What this task involves =>
Retype, word for word, each line between the lines holding "Identify the click" and "Nalanda TV (807, 2463)", inclusive, and leave the rest of the data alone.

Data supplied START

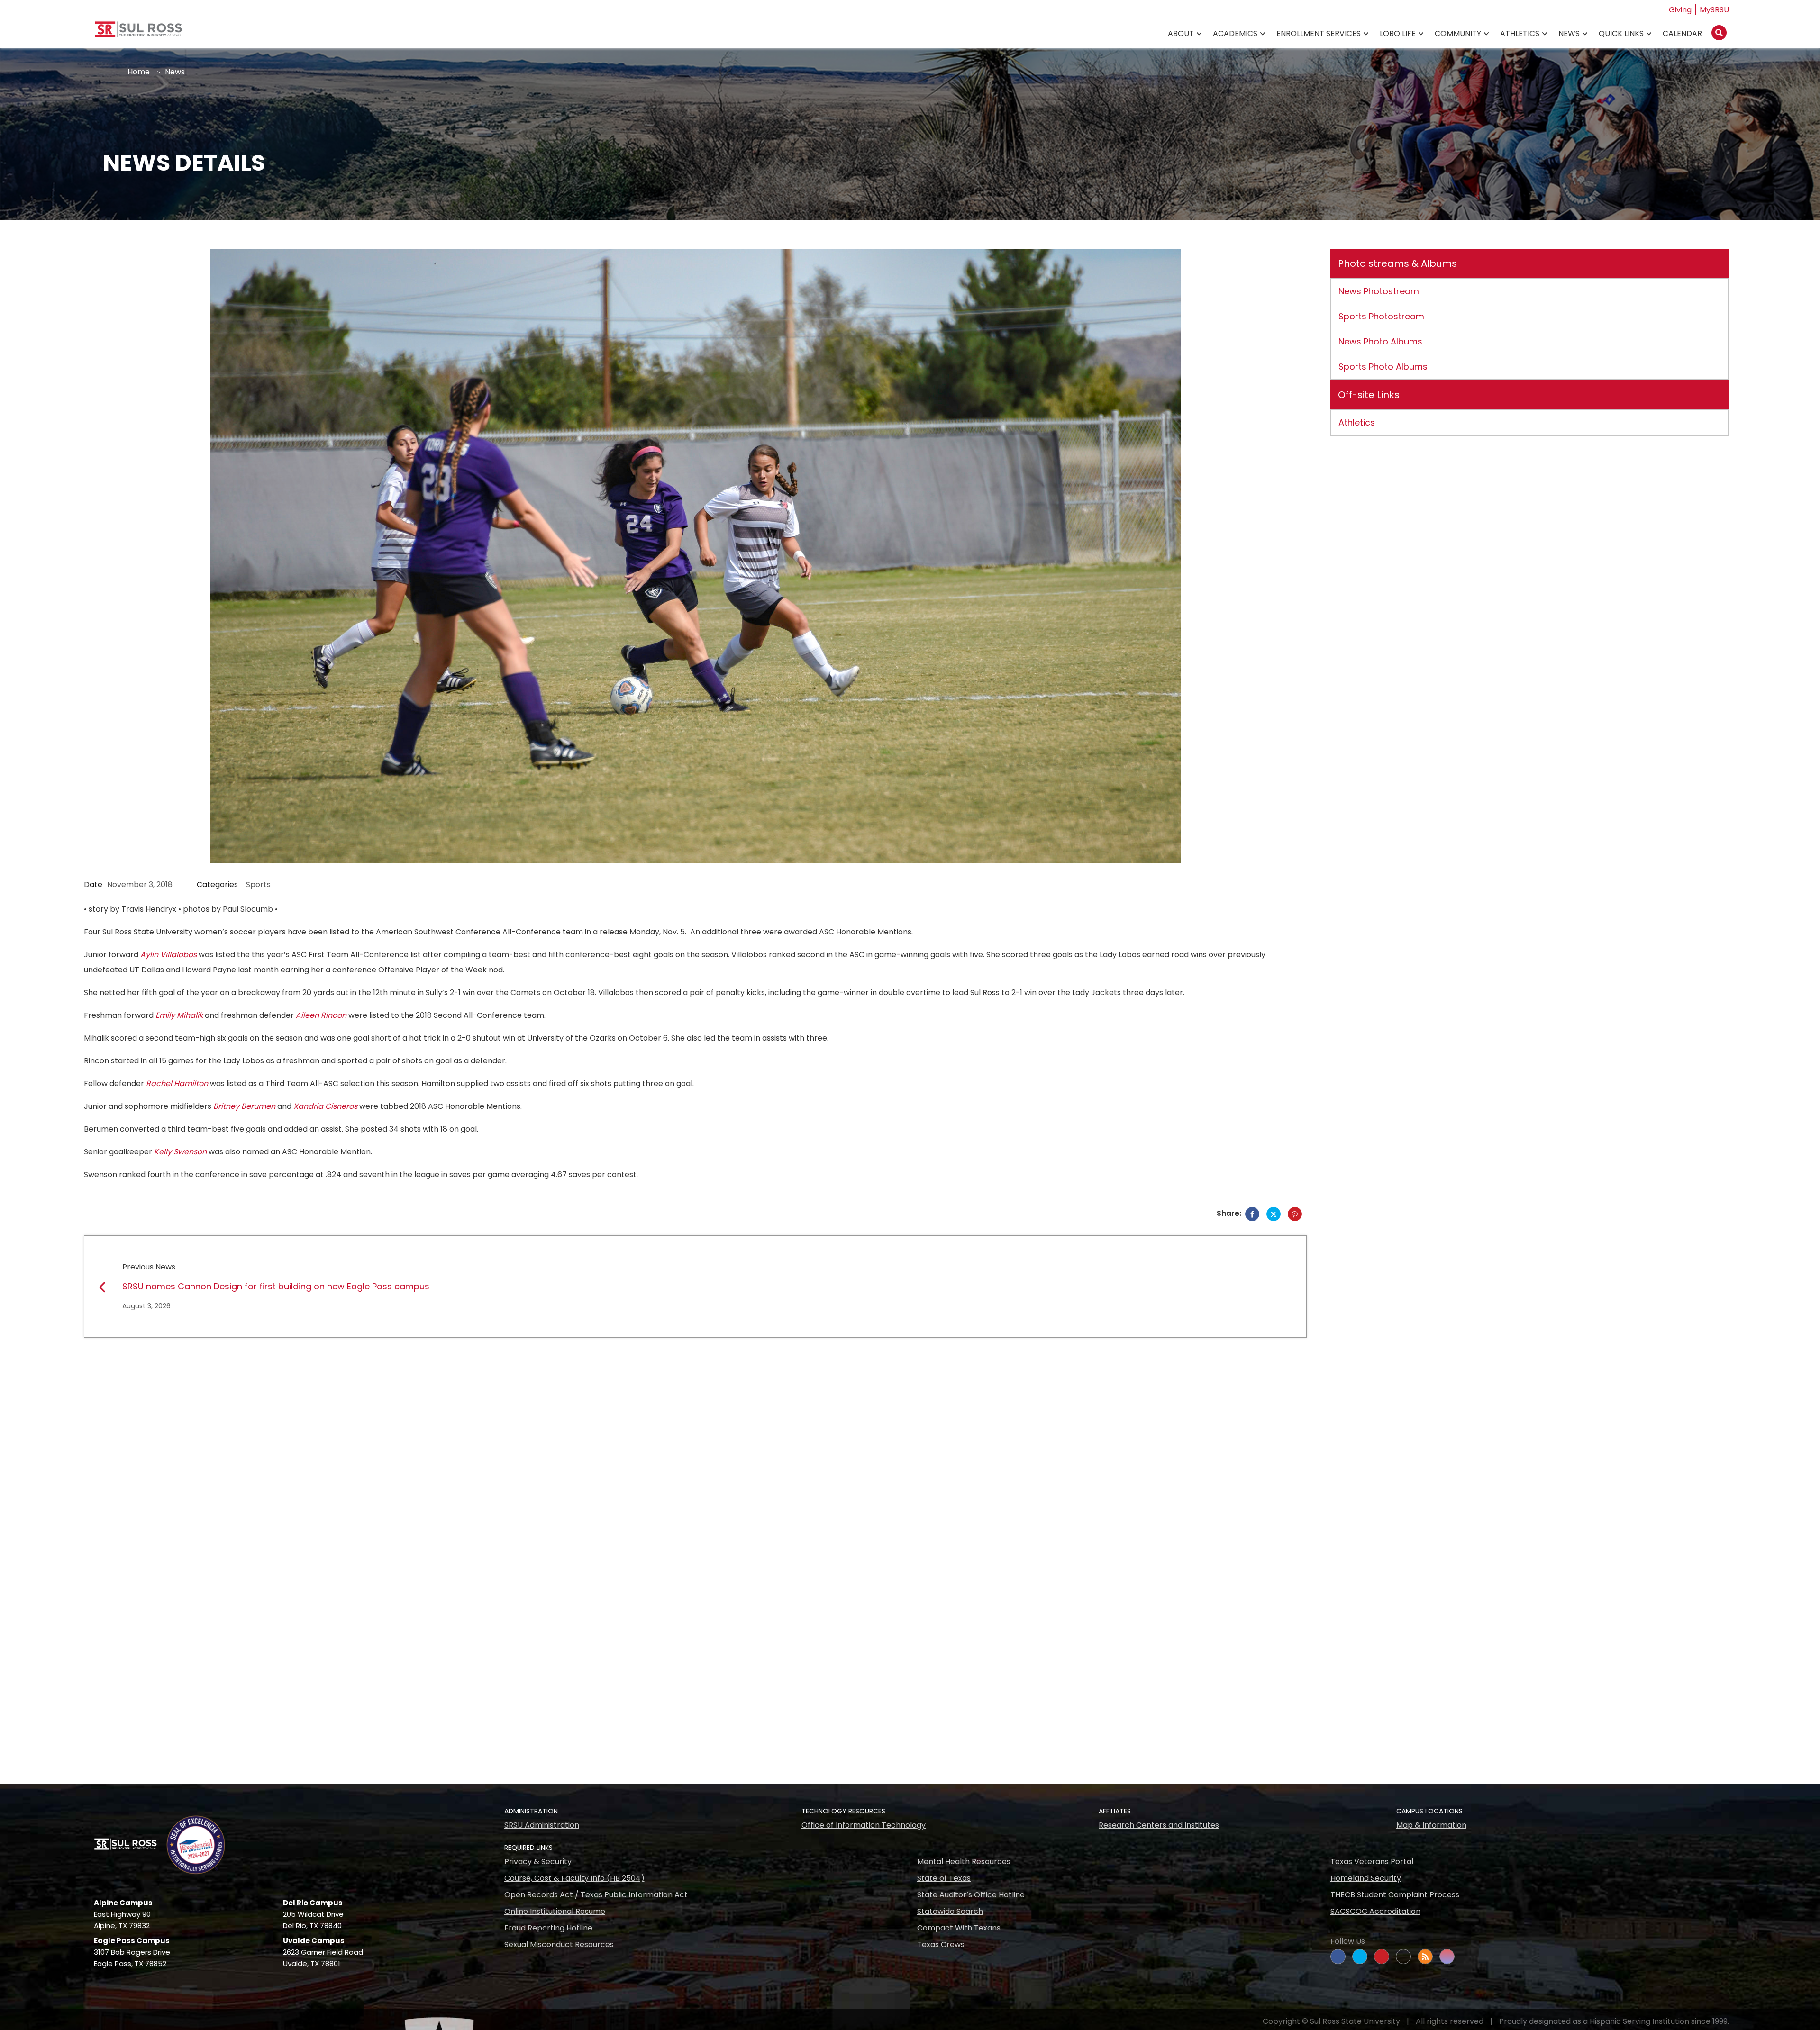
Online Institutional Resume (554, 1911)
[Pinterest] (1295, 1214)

Data supplied END
Data supplied START

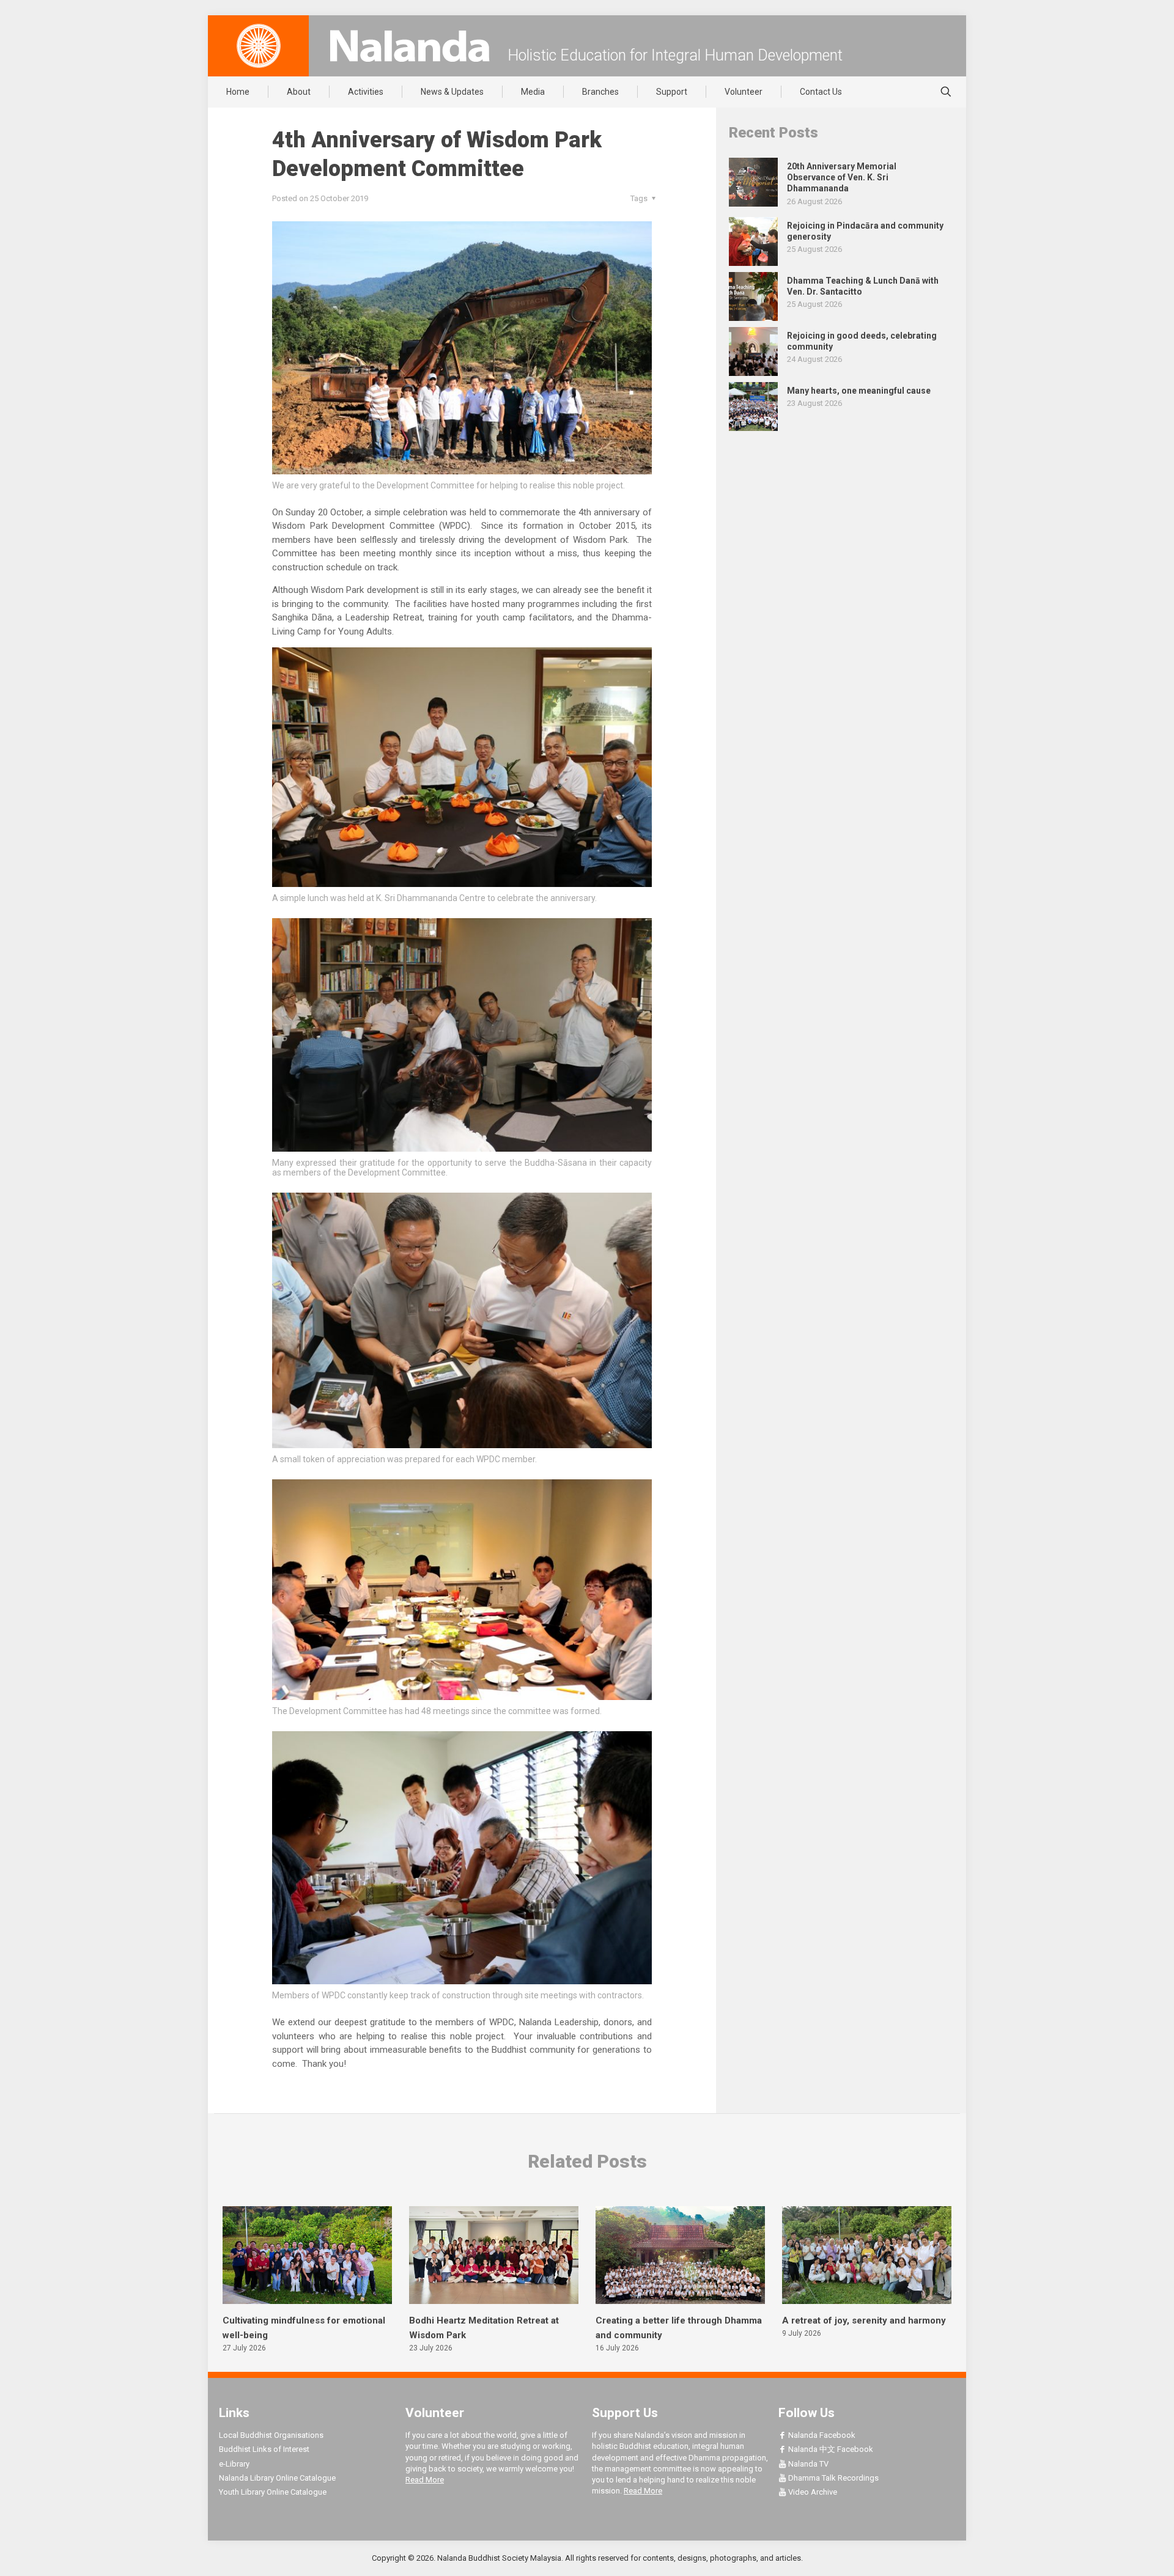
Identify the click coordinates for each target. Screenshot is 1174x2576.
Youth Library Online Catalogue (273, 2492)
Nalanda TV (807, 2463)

Data supplied END

Output of the task =>
Identify the click coordinates for each target. Screenshot is 1174x2576.
Youth Library Online Catalogue (273, 2492)
Nalanda TV (807, 2463)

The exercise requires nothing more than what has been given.